Extracted entries: Begin
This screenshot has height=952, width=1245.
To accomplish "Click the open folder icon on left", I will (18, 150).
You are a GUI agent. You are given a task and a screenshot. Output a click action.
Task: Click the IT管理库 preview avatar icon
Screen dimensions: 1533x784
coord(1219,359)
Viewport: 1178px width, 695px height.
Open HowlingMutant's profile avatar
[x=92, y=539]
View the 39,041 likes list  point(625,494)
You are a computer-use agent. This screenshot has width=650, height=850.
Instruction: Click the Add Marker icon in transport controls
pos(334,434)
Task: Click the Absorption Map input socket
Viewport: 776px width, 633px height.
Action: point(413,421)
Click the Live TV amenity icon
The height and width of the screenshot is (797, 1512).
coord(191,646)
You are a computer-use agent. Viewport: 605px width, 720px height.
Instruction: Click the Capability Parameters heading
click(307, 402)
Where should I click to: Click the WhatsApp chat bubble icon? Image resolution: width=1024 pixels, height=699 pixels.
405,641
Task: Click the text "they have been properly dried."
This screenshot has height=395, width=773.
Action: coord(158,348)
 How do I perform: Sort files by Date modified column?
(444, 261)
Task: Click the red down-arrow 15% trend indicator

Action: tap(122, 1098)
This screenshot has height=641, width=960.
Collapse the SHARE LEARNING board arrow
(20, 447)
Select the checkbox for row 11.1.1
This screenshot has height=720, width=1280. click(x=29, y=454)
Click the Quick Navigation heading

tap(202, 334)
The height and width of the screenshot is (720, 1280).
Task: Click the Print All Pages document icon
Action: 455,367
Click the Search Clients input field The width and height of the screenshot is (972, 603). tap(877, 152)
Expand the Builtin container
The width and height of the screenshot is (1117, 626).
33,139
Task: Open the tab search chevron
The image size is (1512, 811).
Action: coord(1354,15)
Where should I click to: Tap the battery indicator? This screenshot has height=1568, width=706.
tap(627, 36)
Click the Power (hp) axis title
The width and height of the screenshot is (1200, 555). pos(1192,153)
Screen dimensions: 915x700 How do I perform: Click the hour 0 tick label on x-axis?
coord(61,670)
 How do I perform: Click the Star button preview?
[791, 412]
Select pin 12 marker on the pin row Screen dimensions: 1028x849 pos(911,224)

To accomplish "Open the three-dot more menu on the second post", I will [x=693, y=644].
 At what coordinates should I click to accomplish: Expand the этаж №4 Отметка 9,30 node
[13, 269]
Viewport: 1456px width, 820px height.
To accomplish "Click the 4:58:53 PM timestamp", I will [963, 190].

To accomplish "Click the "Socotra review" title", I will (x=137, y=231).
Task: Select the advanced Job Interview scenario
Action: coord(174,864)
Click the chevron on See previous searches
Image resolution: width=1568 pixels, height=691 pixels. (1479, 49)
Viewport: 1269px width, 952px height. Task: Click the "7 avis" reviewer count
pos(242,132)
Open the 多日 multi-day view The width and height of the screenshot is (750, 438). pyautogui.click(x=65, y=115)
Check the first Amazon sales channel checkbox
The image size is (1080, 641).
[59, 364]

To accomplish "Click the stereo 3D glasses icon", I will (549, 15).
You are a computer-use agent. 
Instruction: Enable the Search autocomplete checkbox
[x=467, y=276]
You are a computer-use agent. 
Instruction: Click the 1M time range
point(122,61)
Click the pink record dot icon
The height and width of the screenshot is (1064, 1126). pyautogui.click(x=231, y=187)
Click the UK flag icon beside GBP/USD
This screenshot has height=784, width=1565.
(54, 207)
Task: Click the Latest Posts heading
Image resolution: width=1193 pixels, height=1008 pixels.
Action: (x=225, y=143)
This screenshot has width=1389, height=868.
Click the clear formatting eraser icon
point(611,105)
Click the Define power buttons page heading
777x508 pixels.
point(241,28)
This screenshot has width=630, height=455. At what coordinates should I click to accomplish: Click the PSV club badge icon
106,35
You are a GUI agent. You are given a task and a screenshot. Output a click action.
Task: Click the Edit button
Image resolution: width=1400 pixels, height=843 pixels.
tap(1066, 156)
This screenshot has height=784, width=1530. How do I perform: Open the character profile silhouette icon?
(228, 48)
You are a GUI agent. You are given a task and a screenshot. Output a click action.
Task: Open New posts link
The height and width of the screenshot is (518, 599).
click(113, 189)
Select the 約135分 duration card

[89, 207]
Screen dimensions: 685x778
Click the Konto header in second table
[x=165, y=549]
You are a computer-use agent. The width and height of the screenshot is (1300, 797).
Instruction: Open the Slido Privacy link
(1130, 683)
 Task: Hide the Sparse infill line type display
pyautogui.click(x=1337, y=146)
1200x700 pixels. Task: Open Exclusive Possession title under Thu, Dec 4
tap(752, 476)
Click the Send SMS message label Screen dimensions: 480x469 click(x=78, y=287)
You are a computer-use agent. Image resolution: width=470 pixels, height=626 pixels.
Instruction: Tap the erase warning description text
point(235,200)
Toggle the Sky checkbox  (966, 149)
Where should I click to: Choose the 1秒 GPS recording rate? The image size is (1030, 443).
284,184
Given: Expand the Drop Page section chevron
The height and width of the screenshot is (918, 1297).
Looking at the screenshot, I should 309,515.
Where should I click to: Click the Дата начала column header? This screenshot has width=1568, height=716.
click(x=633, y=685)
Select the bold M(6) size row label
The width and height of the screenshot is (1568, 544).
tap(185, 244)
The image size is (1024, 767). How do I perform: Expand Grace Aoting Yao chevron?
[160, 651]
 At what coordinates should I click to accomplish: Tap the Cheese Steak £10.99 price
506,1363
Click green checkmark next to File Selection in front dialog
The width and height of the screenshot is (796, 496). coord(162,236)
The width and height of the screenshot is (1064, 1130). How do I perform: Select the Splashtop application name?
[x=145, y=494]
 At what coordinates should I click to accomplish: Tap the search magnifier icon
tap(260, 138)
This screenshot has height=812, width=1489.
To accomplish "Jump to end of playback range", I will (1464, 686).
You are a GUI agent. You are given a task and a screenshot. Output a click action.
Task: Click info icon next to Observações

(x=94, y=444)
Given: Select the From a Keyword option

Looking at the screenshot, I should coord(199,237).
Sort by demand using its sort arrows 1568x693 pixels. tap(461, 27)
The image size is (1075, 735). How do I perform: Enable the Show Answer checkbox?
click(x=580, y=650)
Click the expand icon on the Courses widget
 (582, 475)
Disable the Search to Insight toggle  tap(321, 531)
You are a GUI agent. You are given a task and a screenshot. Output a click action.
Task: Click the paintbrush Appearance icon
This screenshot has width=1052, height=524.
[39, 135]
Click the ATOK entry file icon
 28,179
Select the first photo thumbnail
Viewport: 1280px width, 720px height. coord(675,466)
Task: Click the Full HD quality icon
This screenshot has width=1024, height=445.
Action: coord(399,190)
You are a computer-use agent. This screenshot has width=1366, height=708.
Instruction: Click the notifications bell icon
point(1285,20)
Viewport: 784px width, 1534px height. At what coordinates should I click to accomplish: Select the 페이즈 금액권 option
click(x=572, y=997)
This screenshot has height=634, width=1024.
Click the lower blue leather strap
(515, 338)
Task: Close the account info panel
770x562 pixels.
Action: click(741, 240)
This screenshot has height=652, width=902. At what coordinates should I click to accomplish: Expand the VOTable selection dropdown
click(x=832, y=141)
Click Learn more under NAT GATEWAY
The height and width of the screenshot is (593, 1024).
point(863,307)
Extracted entries: End
> Task goal
Word for word, write out the entries above again.

> Your solution
This screenshot has height=952, width=1245.
To accomplish "Click the open folder icon on left", I will (18, 150).
You are a GUI agent. You are given a task and a screenshot. Output a click action.
Task: Click the IT管理库 preview avatar icon
Screen dimensions: 1533x784
coord(1219,359)
Viewport: 1178px width, 695px height.
Open HowlingMutant's profile avatar
[x=92, y=539]
View the 39,041 likes list  point(625,494)
You are a computer-use agent. This screenshot has width=650, height=850.
Instruction: Click the Add Marker icon in transport controls
pos(334,434)
Task: Click the Absorption Map input socket
Viewport: 776px width, 633px height.
Action: point(413,421)
Click the Live TV amenity icon
The height and width of the screenshot is (797, 1512).
coord(191,646)
You are a computer-use agent. Viewport: 605px width, 720px height.
Instruction: Click the Capability Parameters heading
click(307, 402)
Where should I click to: Click the WhatsApp chat bubble icon? Image resolution: width=1024 pixels, height=699 pixels.
405,641
Task: Click the text "they have been properly dried."
This screenshot has height=395, width=773.
Action: coord(158,348)
 How do I perform: Sort files by Date modified column?
(444, 261)
Task: Click the red down-arrow 15% trend indicator

Action: tap(122, 1098)
This screenshot has height=641, width=960.
Collapse the SHARE LEARNING board arrow
(20, 447)
Select the checkbox for row 11.1.1
This screenshot has height=720, width=1280. click(x=29, y=454)
Click the Quick Navigation heading

tap(202, 334)
The height and width of the screenshot is (720, 1280).
Task: Click the Print All Pages document icon
Action: 455,367
Click the Search Clients input field The width and height of the screenshot is (972, 603). tap(877, 152)
Expand the Builtin container
The width and height of the screenshot is (1117, 626).
33,139
Task: Open the tab search chevron
The image size is (1512, 811).
Action: coord(1354,15)
Where should I click to: Tap the battery indicator? This screenshot has height=1568, width=706.
tap(627, 36)
Click the Power (hp) axis title
The width and height of the screenshot is (1200, 555). pos(1192,153)
Screen dimensions: 915x700 How do I perform: Click the hour 0 tick label on x-axis?
coord(61,670)
 How do I perform: Click the Star button preview?
[791, 412]
Select pin 12 marker on the pin row Screen dimensions: 1028x849 pos(911,224)

To accomplish "Open the three-dot more menu on the second post", I will [x=693, y=644].
 At what coordinates should I click to accomplish: Expand the этаж №4 Отметка 9,30 node
[13, 269]
Viewport: 1456px width, 820px height.
To accomplish "Click the 4:58:53 PM timestamp", I will [963, 190].

To accomplish "Click the "Socotra review" title", I will (x=137, y=231).
Task: Select the advanced Job Interview scenario
Action: coord(174,864)
Click the chevron on See previous searches
Image resolution: width=1568 pixels, height=691 pixels. (1479, 49)
Viewport: 1269px width, 952px height. Task: Click the "7 avis" reviewer count
pos(242,132)
Open the 多日 multi-day view The width and height of the screenshot is (750, 438). pyautogui.click(x=65, y=115)
Check the first Amazon sales channel checkbox
The image size is (1080, 641).
[59, 364]

To accomplish "Click the stereo 3D glasses icon", I will (549, 15).
You are a computer-use agent. 
Instruction: Enable the Search autocomplete checkbox
[x=467, y=276]
You are a computer-use agent. 
Instruction: Click the 1M time range
point(122,61)
Click the pink record dot icon
The height and width of the screenshot is (1064, 1126). pyautogui.click(x=231, y=187)
Click the UK flag icon beside GBP/USD
This screenshot has height=784, width=1565.
(54, 207)
Task: Click the Latest Posts heading
Image resolution: width=1193 pixels, height=1008 pixels.
Action: (x=225, y=143)
This screenshot has width=1389, height=868.
Click the clear formatting eraser icon
point(611,105)
Click the Define power buttons page heading
777x508 pixels.
point(241,28)
This screenshot has width=630, height=455. At what coordinates should I click to accomplish: Click the PSV club badge icon
106,35
You are a GUI agent. You are given a task and a screenshot. Output a click action.
Task: Click the Edit button
Image resolution: width=1400 pixels, height=843 pixels.
tap(1066, 156)
This screenshot has height=784, width=1530. How do I perform: Open the character profile silhouette icon?
(228, 48)
You are a GUI agent. You are given a task and a screenshot. Output a click action.
Task: Open New posts link
The height and width of the screenshot is (518, 599).
click(113, 189)
Select the 約135分 duration card

[89, 207]
Screen dimensions: 685x778
Click the Konto header in second table
[x=165, y=549]
You are a computer-use agent. The width and height of the screenshot is (1300, 797).
Instruction: Open the Slido Privacy link
(1130, 683)
 Task: Hide the Sparse infill line type display
pyautogui.click(x=1337, y=146)
1200x700 pixels. Task: Open Exclusive Possession title under Thu, Dec 4
tap(752, 476)
Click the Send SMS message label Screen dimensions: 480x469 click(x=78, y=287)
You are a computer-use agent. Image resolution: width=470 pixels, height=626 pixels.
Instruction: Tap the erase warning description text
point(235,200)
Toggle the Sky checkbox  (966, 149)
Where should I click to: Choose the 1秒 GPS recording rate? The image size is (1030, 443).
284,184
Given: Expand the Drop Page section chevron
The height and width of the screenshot is (918, 1297).
Looking at the screenshot, I should 309,515.
Where should I click to: Click the Дата начала column header? This screenshot has width=1568, height=716.
click(x=633, y=685)
Select the bold M(6) size row label
The width and height of the screenshot is (1568, 544).
tap(185, 244)
The image size is (1024, 767). How do I perform: Expand Grace Aoting Yao chevron?
[160, 651]
 At what coordinates should I click to accomplish: Tap the Cheese Steak £10.99 price
506,1363
Click green checkmark next to File Selection in front dialog
The width and height of the screenshot is (796, 496). coord(162,236)
The width and height of the screenshot is (1064, 1130). How do I perform: Select the Splashtop application name?
[x=145, y=494]
 At what coordinates should I click to accomplish: Tap the search magnifier icon
tap(260, 138)
This screenshot has height=812, width=1489.
To accomplish "Jump to end of playback range", I will (1464, 686).
You are a GUI agent. You are given a task and a screenshot. Output a click action.
Task: Click info icon next to Observações

(x=94, y=444)
Given: Select the From a Keyword option

Looking at the screenshot, I should coord(199,237).
Sort by demand using its sort arrows 1568x693 pixels. tap(461, 27)
The image size is (1075, 735). How do I perform: Enable the Show Answer checkbox?
click(x=580, y=650)
Click the expand icon on the Courses widget
 (582, 475)
Disable the Search to Insight toggle  tap(321, 531)
You are a GUI agent. You are given a task and a screenshot. Output a click action.
Task: Click the paintbrush Appearance icon
This screenshot has width=1052, height=524.
[39, 135]
Click the ATOK entry file icon
 28,179
Select the first photo thumbnail
Viewport: 1280px width, 720px height. coord(675,466)
Task: Click the Full HD quality icon
This screenshot has width=1024, height=445.
Action: coord(399,190)
You are a computer-use agent. This screenshot has width=1366, height=708.
Instruction: Click the notifications bell icon
point(1285,20)
Viewport: 784px width, 1534px height. At what coordinates should I click to accomplish: Select the 페이즈 금액권 option
click(x=572, y=997)
This screenshot has height=634, width=1024.
Click the lower blue leather strap
(515, 338)
Task: Close the account info panel
770x562 pixels.
Action: click(741, 240)
This screenshot has height=652, width=902. At what coordinates should I click to accomplish: Expand the VOTable selection dropdown
click(x=832, y=141)
Click Learn more under NAT GATEWAY
The height and width of the screenshot is (593, 1024).
point(863,307)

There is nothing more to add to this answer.